Wir feiern in diesen Tagen Weihnachten. Mit Weihnachten feiern wir den Geburtstag eines guten Freundes, der uns immer begleitet und uns immer beisteht auch in schlechten Zeiten. Er ist treu. Was wir am 24. gefeiert haben in den Kirchen, den Familien oder wie ich hier in Posadas im Kloster, ist die Ankunft des Himmels auf der Erde durch Jesus Christus.

Das nennen wir Weihnachten. In diesem Sinne wünsche ich euch ein frohes Fest und viel Segen Gottes. Dass ihr diese Tage mit viel Liebe angeht und diese auch geschenkt bekommt.

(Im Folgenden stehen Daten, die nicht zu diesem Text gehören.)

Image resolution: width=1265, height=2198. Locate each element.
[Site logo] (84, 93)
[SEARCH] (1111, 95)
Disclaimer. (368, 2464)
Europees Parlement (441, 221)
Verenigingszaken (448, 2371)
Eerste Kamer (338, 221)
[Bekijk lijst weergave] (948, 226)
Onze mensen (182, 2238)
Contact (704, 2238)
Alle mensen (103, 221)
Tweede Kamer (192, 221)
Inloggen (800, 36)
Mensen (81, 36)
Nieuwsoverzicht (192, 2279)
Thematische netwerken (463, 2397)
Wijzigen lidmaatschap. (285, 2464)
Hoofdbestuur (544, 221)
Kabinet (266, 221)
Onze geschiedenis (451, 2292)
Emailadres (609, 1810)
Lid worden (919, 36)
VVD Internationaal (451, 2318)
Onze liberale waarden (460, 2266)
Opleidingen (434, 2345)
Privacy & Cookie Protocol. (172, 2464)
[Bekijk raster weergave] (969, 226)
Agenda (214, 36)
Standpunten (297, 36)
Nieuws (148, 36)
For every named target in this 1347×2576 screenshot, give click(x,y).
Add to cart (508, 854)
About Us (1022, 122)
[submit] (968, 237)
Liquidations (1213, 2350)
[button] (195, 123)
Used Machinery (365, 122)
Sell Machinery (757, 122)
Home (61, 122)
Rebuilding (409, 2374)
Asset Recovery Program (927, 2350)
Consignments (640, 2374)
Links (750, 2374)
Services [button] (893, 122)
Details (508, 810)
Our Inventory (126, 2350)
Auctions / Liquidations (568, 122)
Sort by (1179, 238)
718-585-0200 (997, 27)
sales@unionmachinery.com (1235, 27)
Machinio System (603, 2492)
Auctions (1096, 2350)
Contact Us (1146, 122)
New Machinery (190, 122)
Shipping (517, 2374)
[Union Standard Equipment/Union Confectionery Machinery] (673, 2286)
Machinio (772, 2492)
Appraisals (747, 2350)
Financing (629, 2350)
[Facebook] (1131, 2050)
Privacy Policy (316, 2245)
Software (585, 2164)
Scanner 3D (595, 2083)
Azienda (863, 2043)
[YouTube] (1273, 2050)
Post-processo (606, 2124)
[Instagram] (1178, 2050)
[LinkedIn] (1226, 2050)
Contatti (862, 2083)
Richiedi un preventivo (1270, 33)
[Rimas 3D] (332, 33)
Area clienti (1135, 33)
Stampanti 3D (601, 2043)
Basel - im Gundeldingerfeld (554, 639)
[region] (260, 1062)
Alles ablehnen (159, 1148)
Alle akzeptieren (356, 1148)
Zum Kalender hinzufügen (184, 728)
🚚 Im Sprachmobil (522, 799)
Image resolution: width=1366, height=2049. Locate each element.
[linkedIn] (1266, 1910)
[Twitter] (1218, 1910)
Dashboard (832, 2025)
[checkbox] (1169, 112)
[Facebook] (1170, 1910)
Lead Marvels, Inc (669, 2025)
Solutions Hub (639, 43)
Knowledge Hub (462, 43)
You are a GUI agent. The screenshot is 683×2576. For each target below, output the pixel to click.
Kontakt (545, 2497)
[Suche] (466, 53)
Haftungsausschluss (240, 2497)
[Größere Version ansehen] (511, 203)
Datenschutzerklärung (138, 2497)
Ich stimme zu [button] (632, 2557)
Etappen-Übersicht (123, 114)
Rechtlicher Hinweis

Um uns auf ein schönes Weihnachtsfest einzustellen, haben wir ja eine Menge Bräuche bei uns. Angefangen mit dem Adventskranz, dem Adventskalender, bis hin zum Glühwein auf den mit Lichtern befluteten Weihnachtsmarkt. Dieser Monat der Liebe und Besinnlichkeit, so wie wir sagen, endet dann schließlich jetzt mit dem Höhepunkt, der Heiligen Nacht, in der alles stimmen muss, die Geschenke unter dem Weihnachtsbaum liegen, und es das leckerste Essen des Jahres gibt. Viel Arbeit, die uns in diesem Monat immer begleitet.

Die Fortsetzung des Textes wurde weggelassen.